Nuzzy Sykes ’24 poses next to an American Red Cross truck driven onto campus for the blood drive.

Iona Lee

Community Council hosted a blood drive by the American Red Cross health organization Friday. The administration encouraged members from the community to donate blood at the drive, which was open from 9 a.m. to 3 p.m.

Due to COVID-19, there is a national blood shortage which may prevent people in hospitals from receiving needed help. According to senior account manager at the Red Cross Julia Kerner-Pack, 40% of their blood supply originated from public high schools until the pandemic hit.

Since schools have started reopening, many private schools are hosting drives to help alleviate the blood shortage, according to Kerner-Pack. Kerner-Pack said high school students are ideal candidates for blood donations.

“When you get a chance to give blood as a high school student, your future blood donations aren’t so frightening to you,” Kerner-Pack said. “[After donating], students have that experience in their memory banks. It’s so much easier for [experienced donors] to say, ‘Oh, I have an hour of my time,’ and donate again. [Other] people, who haven’t donated in years, would find it very difficult to have that mental energy to try something new.”
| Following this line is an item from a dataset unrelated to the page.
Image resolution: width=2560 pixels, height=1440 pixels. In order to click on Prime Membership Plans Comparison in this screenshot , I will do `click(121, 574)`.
Emma Miller ’23 is a recurring blood donor but was turned away at this drive, as donation restrictions have become harsher. Miller said she was disappointed that she was unable to donate blood.

“While I understand that the restrictions are in place to keep donors as safe as possible, it is definitely frustrating when you are turned away from giving blood,” Miller said. “It’s something that I really look forward to because you have to ability to directly impact and save someone’s life, so learning that you aren’t able to donate is upsetting, especially after you have taken the time to fill out all the forms and waited in line.”

Asher Engelberg ’24 donated blood for the first time. Engleberg said he admires the cause and is thankful for the nurses and caregivers.

“I heard about the blood drive and thought that it would be a nice thing to do for people in need,” said Engleberg. “I feel like I’ve gained a greater appreciation for nurses and care workers like those at the American Red Cross who were helping with the blood drive. It’s incredible and very noble what they do and I feel like that it is too underappreciated.”